Marquès, of Plastic Express, also says that the ballot boxes will not be made in methacrylate, as was recently published. ‘Everyone talks about methacrylate, but if this were the case, they would break very quickly. The Catalan government does not specify what material has to be used, only that the boxes have to be transparent. We would use a material that is used to make all of the ballot boxes in the world, which is a kind of plastic.’

And the voting slips?
The dust cloud of the purchase of the ballot boxes could be raised again when the Catalan government calls for the purchase of the voting slips. This will come later, when they are needed, but the Catalan government has already identified the candidates; these are Formsystem Documentos Inteligentes (of Madrid), Tompla Industria Internacional del Sobre (of Alcalá de Henares), Impresiones Transkrit (of San Sebastian) and Domènech Mirabet (of l’Hospitalet de Llobregat).

The choice came in an agreement in early April.  ‘The aim is to select the companies that could supply the necessary electoral material for elections to the Parliament of Catalonia and to establish the requirements and conditions to which derived contracts will be subject during the period of enforcement’.

The tender has a budget of 641,000 euros and an estimated contract value of 897,000 euros. The adjudication has not yet been made, but the process of approving companies to make electoral material is under way.

The ballot boxes, the voting slips and the envelopes are some of the materials essential for voting on independence. The Catalan government will have to contract computer services to develop the applications and the publication websites to allow the counting and the voting procedure.
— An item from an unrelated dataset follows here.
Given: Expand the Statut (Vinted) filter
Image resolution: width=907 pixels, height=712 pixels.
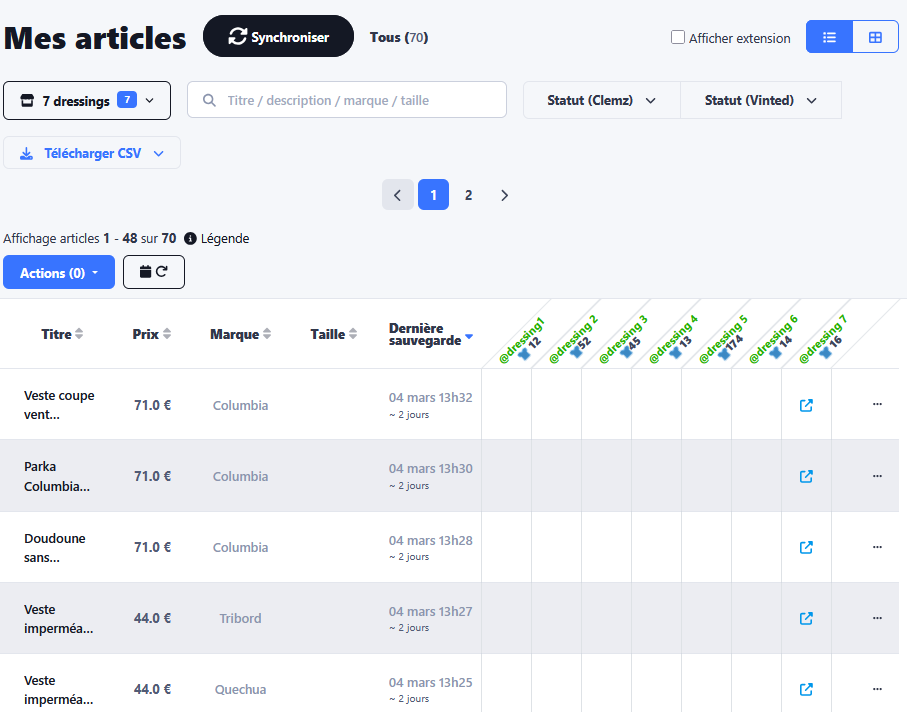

The transportation of the material and its later destruction will also have to be contracted. In the judicial process against the 9-N consultation, the Superior Court of Justice and the Supreme Court used all of these services to argue a crime of disobedience following the ruling of the CC of 4 November 2014. This time, the Catalan government will ensure that the referendum is held officially and with full institutional support and involvement. Volunteers will not be used as with the 9-N, and the present concern is to avoid the pressure and threats from the Spanish government having any effect on the contracted companies.